Hoaks dan Sikap Elite Politik Picu Keretakan Sosial saat Pemilu

ANTARA FOTO/Mohammad Ayudha
Warga membubuhkan cap tangan saat aksi \"Kick Out Hoax\" di Solo, Jawa Tengah, 8 Januari 2017.
Penulis: Dimas Jarot Bayu
Editor: Yuliawati
30/8/2018, 11.16 WIB

Keretakan sosial berpotensi terjadi akibat kontestasi pemilihan umum yang dipicu penyebaran hoaks dan sikap abai para politisi. Lembaga riset Polmark Indonesia pernah mengadakan survei di DKI Jakarta pada Januari 2017 yang menunjukan keretakan sosial.

Dari survei Polmark itu, sebanyak 4,3% responden mennyatakan hubungan pertemanannya rusak akibat Pilpres 2014. Angka ini meningkat sebanyak 1,4% menjadi 5,7% pada Pilkada DKI Jakarta 2017.

"Data di atas menunjukkan adanya potensi retaknya kerukunan sosial karena pemilu," kata Direktur Riset PolMark Indonesia Eko Bambang Subiyantoro di Jakarta, Rabu (29/8).

(Baca juga: Polemik Gerakan #2019GantiPresiden, antara Aspirasi dan Provokasi)

Eko mengatakan, peningkatan tersebut memang kecil jika hanya dilihat berdasarkan angka yang telah dikuantifikasi. Hanya saja, Eko menilai hal tersebut tak bisa dianggap remeh.

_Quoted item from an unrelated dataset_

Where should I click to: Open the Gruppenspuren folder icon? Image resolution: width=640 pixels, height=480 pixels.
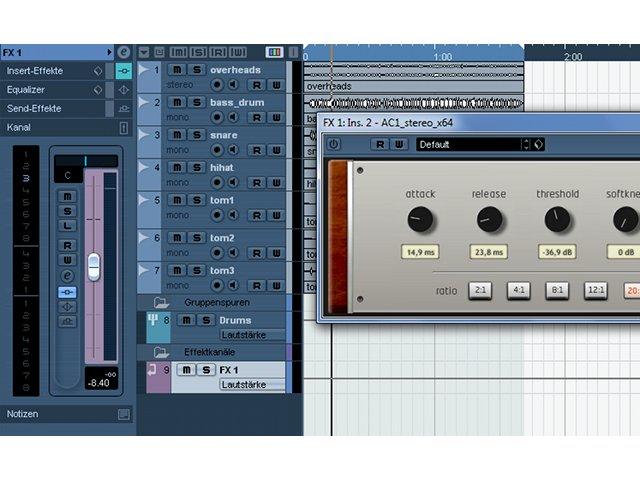pyautogui.click(x=161, y=303)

Menurut Eko, satu persen responden sebenarnya punya dampak signifikan kepada jumlah pemilih. Jika dibiarkan, hal tersebut bakal berbahaya bagi kehidupan berdemokrasi di Indonesia.

"Satu pun menjadi angka yang harus kita pertimbangkan," kata Eko.

Lebih lanjut survei menunjukkan hoaks menjadi ancaman yang cukup serius. Setidaknya 60,8% pemilih mennyatakan pernah menemukan informasi bohong dan fitnah di media sosial.

Dari jumlah tersebut, sebanyak 21,2% pemilih sering menemukan hoaks dan fitnah di media sosial. Sebanyak 39,6% lainnya mennyatakan jarang menemukan hal serupa.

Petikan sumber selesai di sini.